§ **TASK PROMPT**: Each of the entries beneath this task should be written out exactly.

§ **PROVIDED RECORDS**:

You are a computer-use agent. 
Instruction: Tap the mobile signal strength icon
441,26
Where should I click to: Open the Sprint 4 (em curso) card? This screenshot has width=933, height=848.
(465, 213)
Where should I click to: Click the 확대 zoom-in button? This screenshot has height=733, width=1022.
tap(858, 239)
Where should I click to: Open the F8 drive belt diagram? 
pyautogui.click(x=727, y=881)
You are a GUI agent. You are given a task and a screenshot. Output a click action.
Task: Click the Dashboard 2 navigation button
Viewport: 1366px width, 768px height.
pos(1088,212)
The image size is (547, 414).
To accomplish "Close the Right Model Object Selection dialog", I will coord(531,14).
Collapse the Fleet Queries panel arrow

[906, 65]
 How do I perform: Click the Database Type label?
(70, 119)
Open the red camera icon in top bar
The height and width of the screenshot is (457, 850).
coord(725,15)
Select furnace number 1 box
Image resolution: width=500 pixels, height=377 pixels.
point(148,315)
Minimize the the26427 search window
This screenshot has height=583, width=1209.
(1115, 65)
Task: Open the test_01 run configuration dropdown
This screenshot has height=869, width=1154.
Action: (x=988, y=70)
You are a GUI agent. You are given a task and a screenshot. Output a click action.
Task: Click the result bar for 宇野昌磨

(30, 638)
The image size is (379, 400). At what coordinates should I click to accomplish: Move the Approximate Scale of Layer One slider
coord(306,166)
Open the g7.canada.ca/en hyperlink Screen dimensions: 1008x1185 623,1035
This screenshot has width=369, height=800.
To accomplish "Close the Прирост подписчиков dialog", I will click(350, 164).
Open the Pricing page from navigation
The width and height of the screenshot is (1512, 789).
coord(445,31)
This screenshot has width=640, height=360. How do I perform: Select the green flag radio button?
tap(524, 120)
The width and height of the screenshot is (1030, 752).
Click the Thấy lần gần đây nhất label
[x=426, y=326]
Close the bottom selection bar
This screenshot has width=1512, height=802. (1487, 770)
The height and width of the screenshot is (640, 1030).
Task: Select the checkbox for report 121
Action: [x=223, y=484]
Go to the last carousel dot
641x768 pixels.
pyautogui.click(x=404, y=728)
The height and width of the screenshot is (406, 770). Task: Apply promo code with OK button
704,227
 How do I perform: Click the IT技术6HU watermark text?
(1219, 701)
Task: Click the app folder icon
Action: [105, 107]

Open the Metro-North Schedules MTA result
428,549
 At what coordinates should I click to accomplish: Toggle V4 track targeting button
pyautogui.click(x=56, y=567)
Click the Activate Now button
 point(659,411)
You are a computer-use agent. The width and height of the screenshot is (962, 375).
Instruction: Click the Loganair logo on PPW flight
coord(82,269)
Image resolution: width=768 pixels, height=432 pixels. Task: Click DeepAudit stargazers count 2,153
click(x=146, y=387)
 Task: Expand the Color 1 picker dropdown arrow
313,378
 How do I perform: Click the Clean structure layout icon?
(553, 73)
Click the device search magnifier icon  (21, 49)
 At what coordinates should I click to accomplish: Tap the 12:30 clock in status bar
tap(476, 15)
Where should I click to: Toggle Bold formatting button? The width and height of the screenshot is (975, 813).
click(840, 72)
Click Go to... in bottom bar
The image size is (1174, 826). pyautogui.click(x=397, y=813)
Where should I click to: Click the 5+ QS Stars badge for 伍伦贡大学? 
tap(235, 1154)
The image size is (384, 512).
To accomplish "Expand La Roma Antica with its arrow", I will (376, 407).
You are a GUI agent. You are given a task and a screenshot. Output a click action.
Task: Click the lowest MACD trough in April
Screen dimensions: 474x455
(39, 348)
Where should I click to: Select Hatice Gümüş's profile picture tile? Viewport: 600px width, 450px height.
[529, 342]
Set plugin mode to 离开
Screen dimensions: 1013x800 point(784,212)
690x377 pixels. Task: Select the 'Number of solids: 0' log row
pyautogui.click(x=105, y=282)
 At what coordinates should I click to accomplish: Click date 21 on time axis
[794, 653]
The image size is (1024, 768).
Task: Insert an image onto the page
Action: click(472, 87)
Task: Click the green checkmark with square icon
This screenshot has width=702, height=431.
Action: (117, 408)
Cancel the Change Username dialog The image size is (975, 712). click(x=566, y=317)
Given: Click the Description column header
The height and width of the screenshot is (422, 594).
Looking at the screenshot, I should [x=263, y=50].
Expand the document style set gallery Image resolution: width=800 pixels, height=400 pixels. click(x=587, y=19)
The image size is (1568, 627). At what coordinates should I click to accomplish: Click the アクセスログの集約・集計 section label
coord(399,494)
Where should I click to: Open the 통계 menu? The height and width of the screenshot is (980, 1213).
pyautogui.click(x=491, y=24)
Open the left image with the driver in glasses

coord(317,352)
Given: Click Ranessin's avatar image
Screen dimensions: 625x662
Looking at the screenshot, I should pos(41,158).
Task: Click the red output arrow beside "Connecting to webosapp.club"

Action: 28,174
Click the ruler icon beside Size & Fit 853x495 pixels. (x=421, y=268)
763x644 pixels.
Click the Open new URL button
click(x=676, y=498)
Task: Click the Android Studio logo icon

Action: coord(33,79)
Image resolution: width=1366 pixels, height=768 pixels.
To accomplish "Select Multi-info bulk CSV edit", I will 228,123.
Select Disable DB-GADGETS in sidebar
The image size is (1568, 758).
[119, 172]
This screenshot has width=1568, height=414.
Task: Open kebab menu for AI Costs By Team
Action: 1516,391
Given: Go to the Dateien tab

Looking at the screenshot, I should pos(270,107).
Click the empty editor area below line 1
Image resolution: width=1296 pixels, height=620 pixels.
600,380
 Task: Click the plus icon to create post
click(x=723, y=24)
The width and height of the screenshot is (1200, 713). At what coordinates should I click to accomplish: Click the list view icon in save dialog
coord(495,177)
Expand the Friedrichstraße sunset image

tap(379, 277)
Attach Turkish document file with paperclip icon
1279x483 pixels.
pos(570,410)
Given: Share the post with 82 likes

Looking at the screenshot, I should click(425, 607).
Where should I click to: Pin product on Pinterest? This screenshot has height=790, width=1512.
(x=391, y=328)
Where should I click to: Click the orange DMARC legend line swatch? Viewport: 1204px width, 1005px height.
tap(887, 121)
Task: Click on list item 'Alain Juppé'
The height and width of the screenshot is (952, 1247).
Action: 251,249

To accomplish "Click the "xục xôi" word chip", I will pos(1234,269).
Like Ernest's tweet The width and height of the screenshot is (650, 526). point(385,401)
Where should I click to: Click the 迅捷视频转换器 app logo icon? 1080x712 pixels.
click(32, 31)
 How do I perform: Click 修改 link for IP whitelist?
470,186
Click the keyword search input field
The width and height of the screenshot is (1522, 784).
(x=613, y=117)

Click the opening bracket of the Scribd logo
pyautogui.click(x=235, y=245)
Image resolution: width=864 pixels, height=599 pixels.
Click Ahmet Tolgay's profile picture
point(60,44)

§ **OUTPUT FOR THIS EXERCISE**:
You are a computer-use agent. 
Instruction: Tap the mobile signal strength icon
441,26
Where should I click to: Open the Sprint 4 (em curso) card? This screenshot has width=933, height=848.
(465, 213)
Where should I click to: Click the 확대 zoom-in button? This screenshot has height=733, width=1022.
tap(858, 239)
Where should I click to: Open the F8 drive belt diagram? 
pyautogui.click(x=727, y=881)
You are a GUI agent. You are given a task and a screenshot. Output a click action.
Task: Click the Dashboard 2 navigation button
Viewport: 1366px width, 768px height.
pos(1088,212)
The image size is (547, 414).
To accomplish "Close the Right Model Object Selection dialog", I will coord(531,14).
Collapse the Fleet Queries panel arrow

[906, 65]
 How do I perform: Click the Database Type label?
(70, 119)
Open the red camera icon in top bar
The height and width of the screenshot is (457, 850).
coord(725,15)
Select furnace number 1 box
Image resolution: width=500 pixels, height=377 pixels.
point(148,315)
Minimize the the26427 search window
This screenshot has height=583, width=1209.
(1115, 65)
Task: Open the test_01 run configuration dropdown
This screenshot has height=869, width=1154.
Action: (x=988, y=70)
You are a GUI agent. You are given a task and a screenshot. Output a click action.
Task: Click the result bar for 宇野昌磨

(30, 638)
The image size is (379, 400). At what coordinates should I click to accomplish: Move the Approximate Scale of Layer One slider
coord(306,166)
Open the g7.canada.ca/en hyperlink Screen dimensions: 1008x1185 623,1035
This screenshot has width=369, height=800.
To accomplish "Close the Прирост подписчиков dialog", I will click(350, 164).
Open the Pricing page from navigation
The width and height of the screenshot is (1512, 789).
coord(445,31)
This screenshot has width=640, height=360. How do I perform: Select the green flag radio button?
tap(524, 120)
The width and height of the screenshot is (1030, 752).
Click the Thấy lần gần đây nhất label
[x=426, y=326]
Close the bottom selection bar
This screenshot has width=1512, height=802. (1487, 770)
The height and width of the screenshot is (640, 1030).
Task: Select the checkbox for report 121
Action: [x=223, y=484]
Go to the last carousel dot
641x768 pixels.
pyautogui.click(x=404, y=728)
The height and width of the screenshot is (406, 770). Task: Apply promo code with OK button
704,227
 How do I perform: Click the IT技术6HU watermark text?
(1219, 701)
Task: Click the app folder icon
Action: [105, 107]

Open the Metro-North Schedules MTA result
428,549
 At what coordinates should I click to accomplish: Toggle V4 track targeting button
pyautogui.click(x=56, y=567)
Click the Activate Now button
 point(659,411)
You are a computer-use agent. The width and height of the screenshot is (962, 375).
Instruction: Click the Loganair logo on PPW flight
coord(82,269)
Image resolution: width=768 pixels, height=432 pixels. Task: Click DeepAudit stargazers count 2,153
click(x=146, y=387)
 Task: Expand the Color 1 picker dropdown arrow
313,378
 How do I perform: Click the Clean structure layout icon?
(553, 73)
Click the device search magnifier icon  (21, 49)
 At what coordinates should I click to accomplish: Tap the 12:30 clock in status bar
tap(476, 15)
Where should I click to: Toggle Bold formatting button? The width and height of the screenshot is (975, 813).
click(840, 72)
Click Go to... in bottom bar
The image size is (1174, 826). pyautogui.click(x=397, y=813)
Where should I click to: Click the 5+ QS Stars badge for 伍伦贡大学? 
tap(235, 1154)
The image size is (384, 512).
To accomplish "Expand La Roma Antica with its arrow", I will (376, 407).
You are a GUI agent. You are given a task and a screenshot. Output a click action.
Task: Click the lowest MACD trough in April
Screen dimensions: 474x455
(39, 348)
Where should I click to: Select Hatice Gümüş's profile picture tile? Viewport: 600px width, 450px height.
[529, 342]
Set plugin mode to 离开
Screen dimensions: 1013x800 point(784,212)
690x377 pixels. Task: Select the 'Number of solids: 0' log row
pyautogui.click(x=105, y=282)
 At what coordinates should I click to accomplish: Click date 21 on time axis
[794, 653]
The image size is (1024, 768).
Task: Insert an image onto the page
Action: click(472, 87)
Task: Click the green checkmark with square icon
This screenshot has width=702, height=431.
Action: (117, 408)
Cancel the Change Username dialog The image size is (975, 712). click(x=566, y=317)
Given: Click the Description column header
The height and width of the screenshot is (422, 594).
Looking at the screenshot, I should [x=263, y=50].
Expand the document style set gallery Image resolution: width=800 pixels, height=400 pixels. click(x=587, y=19)
The image size is (1568, 627). At what coordinates should I click to accomplish: Click the アクセスログの集約・集計 section label
coord(399,494)
Where should I click to: Open the 통계 menu? The height and width of the screenshot is (980, 1213).
pyautogui.click(x=491, y=24)
Open the left image with the driver in glasses

coord(317,352)
Given: Click Ranessin's avatar image
Screen dimensions: 625x662
Looking at the screenshot, I should pos(41,158).
Task: Click the red output arrow beside "Connecting to webosapp.club"

Action: 28,174
Click the ruler icon beside Size & Fit 853x495 pixels. (x=421, y=268)
763x644 pixels.
Click the Open new URL button
click(x=676, y=498)
Task: Click the Android Studio logo icon

Action: coord(33,79)
Image resolution: width=1366 pixels, height=768 pixels.
To accomplish "Select Multi-info bulk CSV edit", I will 228,123.
Select Disable DB-GADGETS in sidebar
The image size is (1568, 758).
[119, 172]
This screenshot has width=1568, height=414.
Task: Open kebab menu for AI Costs By Team
Action: 1516,391
Given: Go to the Dateien tab

Looking at the screenshot, I should pos(270,107).
Click the empty editor area below line 1
Image resolution: width=1296 pixels, height=620 pixels.
600,380
 Task: Click the plus icon to create post
click(x=723, y=24)
The width and height of the screenshot is (1200, 713). At what coordinates should I click to accomplish: Click the list view icon in save dialog
coord(495,177)
Expand the Friedrichstraße sunset image

tap(379, 277)
Attach Turkish document file with paperclip icon
1279x483 pixels.
pos(570,410)
Given: Share the post with 82 likes

Looking at the screenshot, I should click(425, 607).
Where should I click to: Pin product on Pinterest? This screenshot has height=790, width=1512.
(x=391, y=328)
Where should I click to: Click the orange DMARC legend line swatch? Viewport: 1204px width, 1005px height.
tap(887, 121)
Task: Click on list item 'Alain Juppé'
The height and width of the screenshot is (952, 1247).
Action: 251,249

To accomplish "Click the "xục xôi" word chip", I will pos(1234,269).
Like Ernest's tweet The width and height of the screenshot is (650, 526). point(385,401)
Where should I click to: Click the 迅捷视频转换器 app logo icon? 1080x712 pixels.
click(32, 31)
 How do I perform: Click 修改 link for IP whitelist?
470,186
Click the keyword search input field
The width and height of the screenshot is (1522, 784).
(x=613, y=117)

Click the opening bracket of the Scribd logo
pyautogui.click(x=235, y=245)
Image resolution: width=864 pixels, height=599 pixels.
Click Ahmet Tolgay's profile picture
point(60,44)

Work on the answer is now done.